No, Arthur and his knights were strewing by leaving a giant rabbit out.
The French could have picked it up or not, and they DID!! WOOHOO!!

(Then they strewed pieces of giant rabbit all over the countryside, with
their catapult...)

Sandra

[email protected]

In a message dated 2/11/04 9:16:29 PM, kbcdlovejo@... writes:

<< Keep them in the refrigerator. >>

Frost free refrigerator in the desert? Things dry up. Lettuce dehydrates.

You probably get mold if things stay too long. We get dehydrated cheese,
former lettuce, tortillas that have turned to chips if the plastic wasn't sealed
well.

Sandra

pam sorooshian

> Sometimes, when I read about strewing, my little hairs stand up.
> Sometimes, the conversations about strewing sound artificial to me.
> I suppose the question is really of attitude and intent.
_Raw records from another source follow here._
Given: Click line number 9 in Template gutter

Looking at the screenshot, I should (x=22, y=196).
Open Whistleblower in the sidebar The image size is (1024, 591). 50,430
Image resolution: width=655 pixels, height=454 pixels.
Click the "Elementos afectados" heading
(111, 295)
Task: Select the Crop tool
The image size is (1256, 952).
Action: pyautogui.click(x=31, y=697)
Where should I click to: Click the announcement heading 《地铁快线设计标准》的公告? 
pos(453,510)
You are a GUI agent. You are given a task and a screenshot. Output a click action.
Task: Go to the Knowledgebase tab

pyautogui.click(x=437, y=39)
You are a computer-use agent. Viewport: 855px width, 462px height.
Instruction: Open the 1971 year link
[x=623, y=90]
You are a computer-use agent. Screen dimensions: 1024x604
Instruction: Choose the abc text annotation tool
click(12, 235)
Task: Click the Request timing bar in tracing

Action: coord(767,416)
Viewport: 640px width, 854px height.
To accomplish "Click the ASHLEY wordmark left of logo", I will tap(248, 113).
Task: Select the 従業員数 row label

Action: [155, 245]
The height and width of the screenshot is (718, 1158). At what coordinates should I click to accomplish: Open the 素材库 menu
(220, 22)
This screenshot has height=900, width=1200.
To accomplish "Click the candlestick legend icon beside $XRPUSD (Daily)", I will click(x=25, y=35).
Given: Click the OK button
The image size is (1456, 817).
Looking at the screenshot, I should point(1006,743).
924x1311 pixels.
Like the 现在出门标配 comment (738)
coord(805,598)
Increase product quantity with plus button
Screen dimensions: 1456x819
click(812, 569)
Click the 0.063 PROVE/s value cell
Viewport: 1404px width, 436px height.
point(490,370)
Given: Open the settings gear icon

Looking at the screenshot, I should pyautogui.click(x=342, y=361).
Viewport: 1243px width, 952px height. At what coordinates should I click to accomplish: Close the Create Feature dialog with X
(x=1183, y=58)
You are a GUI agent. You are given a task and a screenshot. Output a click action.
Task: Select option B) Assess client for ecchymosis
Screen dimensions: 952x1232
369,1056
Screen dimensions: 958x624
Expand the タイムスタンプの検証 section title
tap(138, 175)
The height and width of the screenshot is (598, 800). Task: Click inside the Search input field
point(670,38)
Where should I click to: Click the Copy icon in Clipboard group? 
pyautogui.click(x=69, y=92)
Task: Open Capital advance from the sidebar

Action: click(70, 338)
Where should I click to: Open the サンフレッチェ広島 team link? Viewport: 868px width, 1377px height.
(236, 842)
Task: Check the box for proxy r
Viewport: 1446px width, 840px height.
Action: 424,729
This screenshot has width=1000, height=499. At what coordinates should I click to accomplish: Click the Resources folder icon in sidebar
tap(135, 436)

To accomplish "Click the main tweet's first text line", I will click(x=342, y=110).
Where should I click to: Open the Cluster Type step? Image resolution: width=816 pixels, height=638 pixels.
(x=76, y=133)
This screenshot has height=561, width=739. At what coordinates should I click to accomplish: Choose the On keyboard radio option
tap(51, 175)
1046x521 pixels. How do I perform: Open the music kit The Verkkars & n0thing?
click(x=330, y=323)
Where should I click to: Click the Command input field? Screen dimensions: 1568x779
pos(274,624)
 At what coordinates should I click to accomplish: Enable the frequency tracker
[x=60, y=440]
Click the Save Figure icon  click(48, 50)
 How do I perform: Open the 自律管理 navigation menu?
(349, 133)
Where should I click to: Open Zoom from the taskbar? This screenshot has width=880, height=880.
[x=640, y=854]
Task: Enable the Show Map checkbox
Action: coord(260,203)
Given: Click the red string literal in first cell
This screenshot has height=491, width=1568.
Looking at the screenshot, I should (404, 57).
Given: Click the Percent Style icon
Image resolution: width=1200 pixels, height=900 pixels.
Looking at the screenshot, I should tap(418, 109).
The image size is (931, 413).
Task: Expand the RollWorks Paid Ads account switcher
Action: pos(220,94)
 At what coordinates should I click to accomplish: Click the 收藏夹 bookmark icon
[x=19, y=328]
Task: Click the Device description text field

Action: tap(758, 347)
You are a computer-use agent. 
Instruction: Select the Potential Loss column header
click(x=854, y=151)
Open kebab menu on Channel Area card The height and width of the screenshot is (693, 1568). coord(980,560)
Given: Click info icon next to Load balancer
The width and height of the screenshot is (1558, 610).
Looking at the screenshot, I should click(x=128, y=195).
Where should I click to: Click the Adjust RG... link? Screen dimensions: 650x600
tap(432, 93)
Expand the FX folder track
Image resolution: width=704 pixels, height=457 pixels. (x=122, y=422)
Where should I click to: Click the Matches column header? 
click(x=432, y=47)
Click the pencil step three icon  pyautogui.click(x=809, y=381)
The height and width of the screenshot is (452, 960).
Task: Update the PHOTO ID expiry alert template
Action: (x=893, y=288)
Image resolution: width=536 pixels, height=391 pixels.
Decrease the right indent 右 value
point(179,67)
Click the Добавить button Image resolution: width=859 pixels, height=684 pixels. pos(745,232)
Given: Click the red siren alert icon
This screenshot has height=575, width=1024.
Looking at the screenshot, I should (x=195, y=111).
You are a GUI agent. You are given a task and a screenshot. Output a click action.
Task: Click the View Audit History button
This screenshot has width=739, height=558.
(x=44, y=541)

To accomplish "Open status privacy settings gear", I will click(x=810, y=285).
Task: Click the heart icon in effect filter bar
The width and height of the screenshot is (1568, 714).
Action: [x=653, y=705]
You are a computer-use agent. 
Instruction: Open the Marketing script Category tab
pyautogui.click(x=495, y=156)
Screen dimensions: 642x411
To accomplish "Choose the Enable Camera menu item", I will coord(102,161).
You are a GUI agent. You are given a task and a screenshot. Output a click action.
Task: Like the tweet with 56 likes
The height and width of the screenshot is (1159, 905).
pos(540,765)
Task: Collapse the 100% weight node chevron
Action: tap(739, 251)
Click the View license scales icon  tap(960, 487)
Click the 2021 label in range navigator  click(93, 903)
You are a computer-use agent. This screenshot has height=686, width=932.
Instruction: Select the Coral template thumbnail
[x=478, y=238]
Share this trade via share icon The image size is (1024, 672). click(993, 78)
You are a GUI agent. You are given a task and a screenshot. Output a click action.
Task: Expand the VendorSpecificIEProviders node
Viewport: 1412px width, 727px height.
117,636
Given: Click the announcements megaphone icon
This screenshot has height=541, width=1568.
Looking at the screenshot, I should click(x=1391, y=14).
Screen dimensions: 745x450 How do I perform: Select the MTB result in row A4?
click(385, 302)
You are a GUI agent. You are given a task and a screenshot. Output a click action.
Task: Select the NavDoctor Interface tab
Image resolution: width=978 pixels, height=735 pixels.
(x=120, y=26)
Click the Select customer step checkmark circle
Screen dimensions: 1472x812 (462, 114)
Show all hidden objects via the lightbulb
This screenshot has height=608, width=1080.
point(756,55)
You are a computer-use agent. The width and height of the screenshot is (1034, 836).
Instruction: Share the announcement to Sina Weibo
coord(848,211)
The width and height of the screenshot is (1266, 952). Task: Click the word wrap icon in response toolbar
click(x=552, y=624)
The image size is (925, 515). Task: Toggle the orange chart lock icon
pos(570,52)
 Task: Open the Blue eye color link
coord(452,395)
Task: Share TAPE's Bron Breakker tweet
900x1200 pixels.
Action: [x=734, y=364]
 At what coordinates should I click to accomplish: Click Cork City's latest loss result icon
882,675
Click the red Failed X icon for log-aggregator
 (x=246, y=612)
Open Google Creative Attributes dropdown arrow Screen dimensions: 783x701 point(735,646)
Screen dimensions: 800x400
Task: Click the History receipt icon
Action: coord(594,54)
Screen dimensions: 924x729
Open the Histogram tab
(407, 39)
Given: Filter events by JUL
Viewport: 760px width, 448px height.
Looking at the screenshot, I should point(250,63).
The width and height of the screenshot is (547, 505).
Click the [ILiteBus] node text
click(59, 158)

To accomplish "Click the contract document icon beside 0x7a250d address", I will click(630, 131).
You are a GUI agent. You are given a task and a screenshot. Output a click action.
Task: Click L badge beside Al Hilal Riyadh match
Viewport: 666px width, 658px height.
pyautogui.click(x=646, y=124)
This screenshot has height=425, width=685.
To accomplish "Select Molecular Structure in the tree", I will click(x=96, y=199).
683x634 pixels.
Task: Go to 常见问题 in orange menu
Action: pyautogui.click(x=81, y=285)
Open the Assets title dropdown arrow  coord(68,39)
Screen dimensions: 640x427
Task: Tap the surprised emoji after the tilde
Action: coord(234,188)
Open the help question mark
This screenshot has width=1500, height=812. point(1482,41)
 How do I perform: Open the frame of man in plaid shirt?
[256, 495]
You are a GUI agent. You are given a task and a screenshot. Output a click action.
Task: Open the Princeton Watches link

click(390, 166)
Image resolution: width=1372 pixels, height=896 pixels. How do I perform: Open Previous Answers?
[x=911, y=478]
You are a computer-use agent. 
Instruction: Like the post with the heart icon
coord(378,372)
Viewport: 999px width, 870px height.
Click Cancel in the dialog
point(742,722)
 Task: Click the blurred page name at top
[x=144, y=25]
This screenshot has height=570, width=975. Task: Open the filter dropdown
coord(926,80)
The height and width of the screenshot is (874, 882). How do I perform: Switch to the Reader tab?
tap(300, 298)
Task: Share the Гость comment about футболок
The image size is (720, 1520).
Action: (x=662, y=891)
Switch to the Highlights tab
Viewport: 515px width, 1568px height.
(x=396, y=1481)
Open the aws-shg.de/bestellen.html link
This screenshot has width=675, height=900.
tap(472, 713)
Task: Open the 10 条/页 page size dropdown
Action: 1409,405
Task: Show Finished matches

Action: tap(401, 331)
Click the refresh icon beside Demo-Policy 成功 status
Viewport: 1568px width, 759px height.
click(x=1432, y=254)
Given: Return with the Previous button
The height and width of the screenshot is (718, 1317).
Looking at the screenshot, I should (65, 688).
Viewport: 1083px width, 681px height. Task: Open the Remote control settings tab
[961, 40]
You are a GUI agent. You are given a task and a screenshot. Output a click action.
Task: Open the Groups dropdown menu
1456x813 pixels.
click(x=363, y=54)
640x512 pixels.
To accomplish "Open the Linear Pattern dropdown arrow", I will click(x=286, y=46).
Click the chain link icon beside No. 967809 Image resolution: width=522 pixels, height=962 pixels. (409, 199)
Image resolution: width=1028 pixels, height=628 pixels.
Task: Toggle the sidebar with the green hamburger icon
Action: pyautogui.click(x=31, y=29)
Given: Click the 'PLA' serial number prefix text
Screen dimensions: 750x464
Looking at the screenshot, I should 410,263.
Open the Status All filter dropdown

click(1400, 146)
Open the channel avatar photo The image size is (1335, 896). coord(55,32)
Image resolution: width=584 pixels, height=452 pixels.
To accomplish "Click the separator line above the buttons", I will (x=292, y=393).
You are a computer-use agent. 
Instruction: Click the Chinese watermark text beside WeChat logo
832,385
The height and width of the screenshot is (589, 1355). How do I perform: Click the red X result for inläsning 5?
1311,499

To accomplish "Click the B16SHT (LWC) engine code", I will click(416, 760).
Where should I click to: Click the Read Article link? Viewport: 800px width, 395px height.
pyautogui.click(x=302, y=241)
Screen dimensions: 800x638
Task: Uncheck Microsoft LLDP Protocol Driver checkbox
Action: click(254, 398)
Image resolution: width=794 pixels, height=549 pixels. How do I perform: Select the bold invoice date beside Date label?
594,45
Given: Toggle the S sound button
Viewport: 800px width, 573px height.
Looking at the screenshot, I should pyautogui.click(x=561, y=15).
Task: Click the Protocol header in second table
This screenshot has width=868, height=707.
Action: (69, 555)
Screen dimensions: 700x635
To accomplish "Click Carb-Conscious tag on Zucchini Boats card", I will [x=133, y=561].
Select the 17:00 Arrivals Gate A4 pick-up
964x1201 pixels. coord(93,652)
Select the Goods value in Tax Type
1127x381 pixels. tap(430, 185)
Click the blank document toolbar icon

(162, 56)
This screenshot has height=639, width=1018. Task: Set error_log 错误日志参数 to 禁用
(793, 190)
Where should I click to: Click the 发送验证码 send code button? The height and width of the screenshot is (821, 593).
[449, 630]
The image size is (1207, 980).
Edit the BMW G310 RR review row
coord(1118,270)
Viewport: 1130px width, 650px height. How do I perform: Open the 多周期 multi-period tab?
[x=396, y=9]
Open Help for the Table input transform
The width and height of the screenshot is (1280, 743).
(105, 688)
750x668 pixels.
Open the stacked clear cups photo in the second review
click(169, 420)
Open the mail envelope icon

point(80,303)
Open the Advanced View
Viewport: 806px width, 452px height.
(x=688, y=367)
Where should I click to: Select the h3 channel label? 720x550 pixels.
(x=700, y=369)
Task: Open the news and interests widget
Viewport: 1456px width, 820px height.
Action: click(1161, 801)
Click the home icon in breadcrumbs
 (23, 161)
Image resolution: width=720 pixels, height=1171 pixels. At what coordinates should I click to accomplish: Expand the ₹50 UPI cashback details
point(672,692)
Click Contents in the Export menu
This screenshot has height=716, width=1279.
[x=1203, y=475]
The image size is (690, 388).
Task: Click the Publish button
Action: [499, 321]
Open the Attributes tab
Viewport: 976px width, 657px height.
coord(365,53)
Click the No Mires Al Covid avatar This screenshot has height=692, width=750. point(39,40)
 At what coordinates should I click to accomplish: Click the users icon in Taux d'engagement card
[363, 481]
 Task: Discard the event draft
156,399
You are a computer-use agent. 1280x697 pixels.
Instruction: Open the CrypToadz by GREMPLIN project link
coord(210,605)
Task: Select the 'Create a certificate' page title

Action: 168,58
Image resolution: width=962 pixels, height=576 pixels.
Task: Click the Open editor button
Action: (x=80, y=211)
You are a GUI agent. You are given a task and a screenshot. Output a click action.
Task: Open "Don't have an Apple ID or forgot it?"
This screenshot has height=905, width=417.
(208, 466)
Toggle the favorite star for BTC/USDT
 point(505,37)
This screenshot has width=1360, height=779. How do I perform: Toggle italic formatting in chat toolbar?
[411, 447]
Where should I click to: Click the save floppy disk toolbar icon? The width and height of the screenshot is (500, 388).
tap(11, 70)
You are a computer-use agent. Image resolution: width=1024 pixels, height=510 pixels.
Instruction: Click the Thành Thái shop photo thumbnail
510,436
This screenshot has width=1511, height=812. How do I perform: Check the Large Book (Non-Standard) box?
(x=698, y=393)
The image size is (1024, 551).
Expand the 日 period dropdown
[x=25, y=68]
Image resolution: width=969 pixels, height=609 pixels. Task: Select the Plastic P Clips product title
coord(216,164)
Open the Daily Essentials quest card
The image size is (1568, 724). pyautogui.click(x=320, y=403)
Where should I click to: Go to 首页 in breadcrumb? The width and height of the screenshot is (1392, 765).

Are the
> objects strewn as options or shoulds? And how attached are you to
> your child responding to the objects you have chosen to "strew."
>
> I guess it kind of reminds me of my mother sending me articles that
> she thinks I should read. I've learned to smile at this - but i do
> appreciate when she asks me first if I am interested in receiving the
> article before sending it.

I cried reading this. I would give ANYTHING to be receiving those
articles from my mom, who also had the habit of sending me ones she
thought I ought to read. I miss them. A lot. Say "yes" to your mom,
Lisa. And keep smiling.

-pam
National Home Education Network
<www.NHEN.org>
Serving the entire homeschooling community since 1999
through information, networking and public relations.

[email protected]

In a message dated 2/12/2004 2:31:39 AM Eastern Standard Time,
SandraDodd@... writes:
<< Keep them in the refrigerator. >>

Frost free refrigerator in the desert? Things dry up. Lettuce dehydrates.

You probably get mold if things stay too long. We get dehydrated cheese,
former lettuce, tortillas that have turned to chips if the plastic wasn't
sealed
well.<<<<<<<


Strange place, that desert of yours!

Maybe in a bowl/bag of water in the 'frig'?